Tuesday, June 23, 2009

Editorial - NJ Medical Marijuana Bill Restrictions

Marijuana bill restrictions

Published in the Times of Trenton
Tuesday, June 23, 2009

Ken Wolski, R.N., MPA, is executive director of the Coalition for Medical Marijuana New Jersey Inc. (cmmnj.org).

The Coalition for Medical Marijuana-New Jersey Inc. (CMMNJ) is grateful to the Assembly health committee for passing the New Jersey Compassionate Use Medical Marijuana Act (A804/S119) on to the entire Assembly for a vote. However, CMMNJ objects to the substitutions added by the committee. The bill already proposed the most conservative medical marijuana program in the country. No state has a lower plant limit or possession amount than New Jersey's bill would allow.
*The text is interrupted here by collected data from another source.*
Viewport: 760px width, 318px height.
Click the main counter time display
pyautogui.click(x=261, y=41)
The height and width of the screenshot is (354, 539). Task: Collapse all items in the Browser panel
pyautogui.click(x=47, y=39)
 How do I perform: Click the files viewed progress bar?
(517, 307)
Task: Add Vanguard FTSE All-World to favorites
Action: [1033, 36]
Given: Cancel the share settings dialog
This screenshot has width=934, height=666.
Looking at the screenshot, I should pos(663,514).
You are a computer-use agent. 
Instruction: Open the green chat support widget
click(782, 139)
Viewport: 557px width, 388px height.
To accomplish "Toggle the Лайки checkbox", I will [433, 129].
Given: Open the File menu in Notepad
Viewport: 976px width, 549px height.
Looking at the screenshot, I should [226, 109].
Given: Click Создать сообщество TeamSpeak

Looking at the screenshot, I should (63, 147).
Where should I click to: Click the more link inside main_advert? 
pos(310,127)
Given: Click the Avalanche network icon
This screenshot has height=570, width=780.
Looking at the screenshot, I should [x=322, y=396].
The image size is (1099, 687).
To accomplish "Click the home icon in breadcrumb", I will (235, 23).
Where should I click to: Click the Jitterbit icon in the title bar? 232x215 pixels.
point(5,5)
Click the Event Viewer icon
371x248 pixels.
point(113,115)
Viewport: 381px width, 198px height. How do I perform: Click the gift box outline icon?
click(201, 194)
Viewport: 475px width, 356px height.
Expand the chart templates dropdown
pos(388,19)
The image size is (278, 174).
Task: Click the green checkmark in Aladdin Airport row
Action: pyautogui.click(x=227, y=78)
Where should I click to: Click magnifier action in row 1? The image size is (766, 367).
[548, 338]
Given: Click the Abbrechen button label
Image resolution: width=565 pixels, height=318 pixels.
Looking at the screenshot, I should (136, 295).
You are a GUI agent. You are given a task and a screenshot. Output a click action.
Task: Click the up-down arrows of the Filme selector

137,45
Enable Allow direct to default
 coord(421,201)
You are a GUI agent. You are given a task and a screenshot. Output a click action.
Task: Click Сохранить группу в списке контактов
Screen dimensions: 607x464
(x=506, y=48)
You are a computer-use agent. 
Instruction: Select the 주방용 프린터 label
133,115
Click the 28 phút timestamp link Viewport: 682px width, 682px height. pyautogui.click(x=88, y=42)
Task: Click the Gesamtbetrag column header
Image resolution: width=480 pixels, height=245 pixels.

The committee's substitutions to the bill are overly restrictive and they possibly render the bill unworkable.
The Assembly health committee's substitutions:
remove the provision for qualified patients to grow their own supply of marijuana;
place severe and unnecessary restriction physician recommendations; and
deny access to the largest population of patients, those suffering from chronic pain.
Having qualified patients or their caregivers grow a limited supply of marijuana when a physician recommends it is part of the program of all13 states that have passed these laws. Nor does this patient access result in greater recreational use of marijuana -- one of the fears the committee was apparently addressing. Substance Abuse and Mental Health Services Administration studies show that teenage marijuana use has declined in eight of 10 medical marijuana states between 1999 and 2006.
Marijuana use by AIDS patients, cancer patients, multiple sclerosis patients and chronic pain patients deglamorizes its use for teenagers. It is not something they want to emulate. Moreover, for the past 30 years, the Monitoring the Future surveys have shown that more than 80 percent of high school seniors in New Jersey have said that marijuana is "very easy to obtain" or "fairly easy to obtain." This is without a medical marijuana program. Instituting such a program almost certainly cannot increase availability to teens and almost certainly will result in decreased teen use.
Another study by Texas A&M University shows that adult use of marijuana has remained steady in medical marijuana states. As further proof that these programs are working well, 12 other states besides New Jersey have legislation or ballot initiatives pending that will allow qualified patients to grow their own medical marijuana.
It is a wonderful advance in American health care to allow patients to produce their own medicine and individually titrate it -- that is, adjust the dosage to control their symptoms -- safely, under medical supervision. It will produce tremendous savings both to the patient and to the state. It will also refocus the health care industry away from the pharmaceutical industry and the health insurance industry and back toward the patient. This is where the focus of health care belongs -- on the patient.
The restrictions that the Assembly health committee placed on which physicians may recommend marijuana are at odds with current medical practices in America and may well render the law unworkable. Physicians specialize. If you break an ankle, your doctor sends you to the ankle doctor. But if you need marijuana therapy, your treating physician is unable to send you to a doctor who specializes in marijuana therapy, according to the health committee. Physicians are wisely reluctant to recommend a treatment unless they have had specialized training or experience in that treatment. Yet this is what the committee's substitutions expect them to do.
It would not be without precedent for the New Jersey Legislature to pass an unworkable medical marijuana bill. In 1981, the Dangerous Substances Therapeutic Research Act was made into law here. The law was written to protect patients who engaged in clinical trials of marijuana. To this day, not a single patient has ever been able to take advantage of the law. Let's make sure that the intent of A804 is not undone by undue restrictions.
The Assembly substitutions acknowledge that "marijuana may alleviate pain or other symptoms associated with certain debilitating medical conditions." But then it turns around and eliminates chronic pain as a qualifying condition for marijuana therapy, except in the cases of HIV/AIDS and cancer. Nearly half of all current physician recommendations for marijuana therapy are for chronic pain. About one in five Americans suffers from chronic pain from a wide variety of diseases such as arthritis and degenerative disc disease and conditions such as burns and other accidents and injuries. Some of the most rigorous studies establishing the safety and efficacy of medical marijuana in pain management have been done. These studies used the gold standard of scientific research: the double-blind, placebo-controlled clinical trial. Marijuana has proved its worth and will continue to prove its worth as a pain management tool. It is simply unfair to restrict the greatest number of New Jersey patients from access to medical marijuana.
CMMNJ recommends that the Senate version of the New Jersey Compassionate Use Medical Marijuana Act, which does not contain the Assembly health committee's substitutions, pass into law without delay. This will ensure that patients who are suffering from debilitating medical conditions can quickly begin to relieve their suffering and no longer need fear arrest and imprisonment for following the advice of their physicians.